» **Problem statement**
Repeat word for word the part of the doctors' survey text starting with "This comes as almost" and going on through "those with COVID-19.".

» **Text block**
-*-

Fewer than half (45%) of doctors say they want their working pattern to return to what it was before the pandemic, according to a survey of over 25,000 UK members of the Royal College of Physicians.
This comes as almost half of doctors (49%) report their jobs being informally altered to cope with the pandemic. Only 10% feel they are prepared for services to return to normal and two out of five members (40%) said they thought it would take over 18 months for the NHS to get back on an ‘even keel’ where services had stabilised to a new normal.
This comes as over a third (39%) of doctors who have taken up phone consultations with patients throughout the pandemic, report it having a negative impact on the care they’re able to provide and almost two thirds of doctors (77%) report feeling more concerned for their other patients than for those with COVID-19.
Issues with access to PPE and testing have improved but 11% of doctors still report being unable to access the PPE they need according to PHE guidance and almost a third report not having been 'fit tested' (31%) or feeling confident fit checking their own PPE (33%).
Despite persistent government advice that all healthcare workers be risk assessed for COVID-19, only 24% have had a formal risk assessment. Only 26% have been able to access antibody testing, and of those, 30% report the results as positive. Last week the RCP called for all those at highest risk to have an initial risk assessment within a fortnight.
Professor Andrew Goddard, president of the Royal College of Physicians said: “I am spectacularly proud of the ways in which doctors have so quickly adapted their working lives to cope with the COVID-19 pandemic. It is illuminating to see, however, that so many of them do not want to return to how they were working before.
“We need to listen to doctors’ concerns and continue to adapt the way we are working, not only secure and retain our NHS workforce, but also to prepare for the possibility of a second peak of the virus later this year.”

-*-

» **Collected material**
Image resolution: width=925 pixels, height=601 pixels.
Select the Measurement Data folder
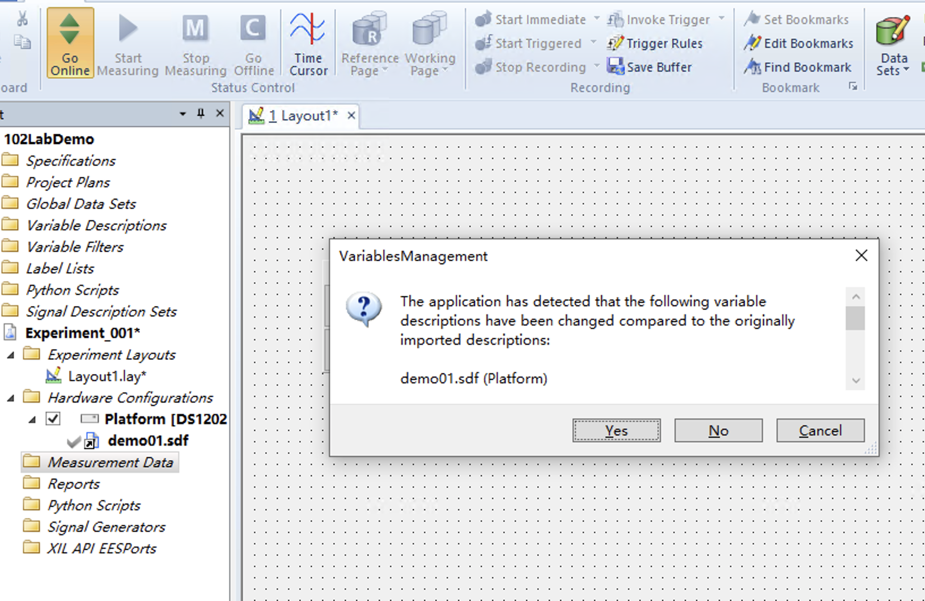tap(109, 462)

-*-

» **Response to this exercise**
This comes as almost half of doctors (49%) report their jobs being informally altered to cope with the pandemic. Only 10% feel they are prepared for services to return to normal and two out of five members (40%) said they thought it would take over 18 months for the NHS to get back on an ‘even keel’ where services had stabilised to a new normal.
This comes as over a third (39%) of doctors who have taken up phone consultations with patients throughout the pandemic, report it having a negative impact on the care they’re able to provide and almost two thirds of doctors (77%) report feeling more concerned for their other patients than for those with COVID-19.